Stated goal: Could you write out every one of the rows below, character for character, without changing anything?
--- BEGIN Data rows ---
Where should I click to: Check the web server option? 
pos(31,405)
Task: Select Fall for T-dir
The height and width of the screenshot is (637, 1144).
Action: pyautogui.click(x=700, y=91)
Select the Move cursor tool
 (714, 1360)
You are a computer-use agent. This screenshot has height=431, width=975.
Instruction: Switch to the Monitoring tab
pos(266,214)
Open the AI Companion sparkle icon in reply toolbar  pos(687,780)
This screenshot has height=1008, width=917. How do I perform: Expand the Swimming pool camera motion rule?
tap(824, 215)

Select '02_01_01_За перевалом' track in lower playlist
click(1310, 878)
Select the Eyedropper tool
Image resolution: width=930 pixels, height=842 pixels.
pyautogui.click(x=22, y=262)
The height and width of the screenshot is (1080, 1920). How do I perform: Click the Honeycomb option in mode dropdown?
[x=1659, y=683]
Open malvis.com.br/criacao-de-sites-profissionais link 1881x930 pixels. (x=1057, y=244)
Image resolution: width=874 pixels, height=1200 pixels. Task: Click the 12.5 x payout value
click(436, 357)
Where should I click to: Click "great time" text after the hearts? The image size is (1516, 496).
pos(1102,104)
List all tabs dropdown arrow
--- END Data rows ---
In response:
Where should I click to: Check the web server option? 
pos(31,405)
Task: Select Fall for T-dir
The height and width of the screenshot is (637, 1144).
Action: pyautogui.click(x=700, y=91)
Select the Move cursor tool
 (714, 1360)
You are a computer-use agent. This screenshot has height=431, width=975.
Instruction: Switch to the Monitoring tab
pos(266,214)
Open the AI Companion sparkle icon in reply toolbar  pos(687,780)
This screenshot has height=1008, width=917. How do I perform: Expand the Swimming pool camera motion rule?
tap(824, 215)

Select '02_01_01_За перевалом' track in lower playlist
click(1310, 878)
Select the Eyedropper tool
Image resolution: width=930 pixels, height=842 pixels.
pyautogui.click(x=22, y=262)
The height and width of the screenshot is (1080, 1920). How do I perform: Click the Honeycomb option in mode dropdown?
[x=1659, y=683]
Open malvis.com.br/criacao-de-sites-profissionais link 1881x930 pixels. (x=1057, y=244)
Image resolution: width=874 pixels, height=1200 pixels. Task: Click the 12.5 x payout value
click(436, 357)
Where should I click to: Click "great time" text after the hearts? The image size is (1516, 496).
pos(1102,104)
List all tabs dropdown arrow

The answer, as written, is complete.